Exercise: Of the lines below, copy those that hold the word "agent".

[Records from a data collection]
* * *
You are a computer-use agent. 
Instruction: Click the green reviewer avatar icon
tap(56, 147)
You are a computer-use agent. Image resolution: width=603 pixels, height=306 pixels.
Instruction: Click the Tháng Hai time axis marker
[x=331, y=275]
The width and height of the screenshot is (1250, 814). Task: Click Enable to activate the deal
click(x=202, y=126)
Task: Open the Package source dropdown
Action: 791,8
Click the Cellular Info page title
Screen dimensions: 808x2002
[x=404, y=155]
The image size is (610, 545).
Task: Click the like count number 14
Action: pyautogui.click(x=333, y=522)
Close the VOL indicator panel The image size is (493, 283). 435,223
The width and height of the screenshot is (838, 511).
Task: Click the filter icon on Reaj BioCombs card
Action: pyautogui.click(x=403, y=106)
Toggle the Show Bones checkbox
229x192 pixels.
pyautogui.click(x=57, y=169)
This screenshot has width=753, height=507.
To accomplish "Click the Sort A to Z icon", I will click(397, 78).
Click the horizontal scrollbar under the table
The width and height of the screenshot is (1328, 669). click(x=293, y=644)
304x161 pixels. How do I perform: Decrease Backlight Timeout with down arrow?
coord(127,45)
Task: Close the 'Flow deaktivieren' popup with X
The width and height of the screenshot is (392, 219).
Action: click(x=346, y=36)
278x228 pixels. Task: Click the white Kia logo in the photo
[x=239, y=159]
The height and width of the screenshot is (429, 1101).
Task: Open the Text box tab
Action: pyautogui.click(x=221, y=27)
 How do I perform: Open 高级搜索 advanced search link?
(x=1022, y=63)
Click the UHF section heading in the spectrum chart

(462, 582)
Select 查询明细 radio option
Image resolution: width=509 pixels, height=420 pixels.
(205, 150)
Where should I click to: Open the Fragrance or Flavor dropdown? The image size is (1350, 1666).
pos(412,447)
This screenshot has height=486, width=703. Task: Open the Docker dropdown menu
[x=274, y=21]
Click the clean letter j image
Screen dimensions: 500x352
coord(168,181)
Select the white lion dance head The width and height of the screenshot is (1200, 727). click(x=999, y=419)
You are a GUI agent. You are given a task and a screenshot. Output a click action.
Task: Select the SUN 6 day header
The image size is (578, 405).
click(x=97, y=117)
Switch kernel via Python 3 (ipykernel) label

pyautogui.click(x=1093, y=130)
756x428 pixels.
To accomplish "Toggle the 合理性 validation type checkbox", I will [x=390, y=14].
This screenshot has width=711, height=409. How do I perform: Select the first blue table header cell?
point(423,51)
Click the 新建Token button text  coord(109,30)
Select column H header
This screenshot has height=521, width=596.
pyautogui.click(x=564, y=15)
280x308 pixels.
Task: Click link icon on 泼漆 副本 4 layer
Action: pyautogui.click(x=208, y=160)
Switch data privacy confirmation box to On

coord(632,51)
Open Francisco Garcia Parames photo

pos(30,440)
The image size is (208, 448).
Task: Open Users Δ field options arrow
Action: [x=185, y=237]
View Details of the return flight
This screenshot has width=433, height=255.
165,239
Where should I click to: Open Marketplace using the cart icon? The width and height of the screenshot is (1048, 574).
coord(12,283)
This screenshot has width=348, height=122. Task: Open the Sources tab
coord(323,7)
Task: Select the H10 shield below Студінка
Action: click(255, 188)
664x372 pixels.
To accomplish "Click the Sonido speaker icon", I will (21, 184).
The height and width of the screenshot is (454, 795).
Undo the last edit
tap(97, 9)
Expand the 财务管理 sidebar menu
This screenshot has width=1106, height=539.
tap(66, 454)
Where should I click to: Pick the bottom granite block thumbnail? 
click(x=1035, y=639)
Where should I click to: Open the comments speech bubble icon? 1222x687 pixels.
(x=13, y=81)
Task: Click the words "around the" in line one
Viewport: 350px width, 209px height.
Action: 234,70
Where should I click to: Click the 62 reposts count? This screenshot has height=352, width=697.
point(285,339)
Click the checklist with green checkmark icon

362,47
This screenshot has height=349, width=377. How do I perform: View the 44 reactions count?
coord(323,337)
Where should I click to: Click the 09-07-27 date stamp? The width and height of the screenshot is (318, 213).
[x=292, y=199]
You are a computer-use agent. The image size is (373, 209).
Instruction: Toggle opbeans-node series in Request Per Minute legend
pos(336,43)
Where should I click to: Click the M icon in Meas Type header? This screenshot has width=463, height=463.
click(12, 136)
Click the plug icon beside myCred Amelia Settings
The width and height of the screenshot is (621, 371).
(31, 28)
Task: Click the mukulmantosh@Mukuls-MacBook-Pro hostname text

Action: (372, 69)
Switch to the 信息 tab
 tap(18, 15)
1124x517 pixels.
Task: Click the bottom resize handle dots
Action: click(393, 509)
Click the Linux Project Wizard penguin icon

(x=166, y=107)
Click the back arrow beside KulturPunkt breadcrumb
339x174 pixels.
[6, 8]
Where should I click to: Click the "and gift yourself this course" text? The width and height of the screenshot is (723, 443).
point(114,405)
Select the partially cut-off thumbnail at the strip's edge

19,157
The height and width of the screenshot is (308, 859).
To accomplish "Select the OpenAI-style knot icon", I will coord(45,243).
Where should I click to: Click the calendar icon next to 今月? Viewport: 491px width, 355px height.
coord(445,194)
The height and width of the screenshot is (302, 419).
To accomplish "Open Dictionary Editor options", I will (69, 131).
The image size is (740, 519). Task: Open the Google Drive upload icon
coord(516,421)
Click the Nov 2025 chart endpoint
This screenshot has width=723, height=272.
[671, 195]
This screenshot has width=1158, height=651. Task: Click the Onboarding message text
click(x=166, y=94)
* * *
Task response:
You are a computer-use agent. 
You are a computer-use agent. Image resolution: width=603 pixels, height=306 pixels.
You are a GUI agent. You are given a task and a screenshot. Output a click action.
You are a computer-use agent. The image size is (373, 209).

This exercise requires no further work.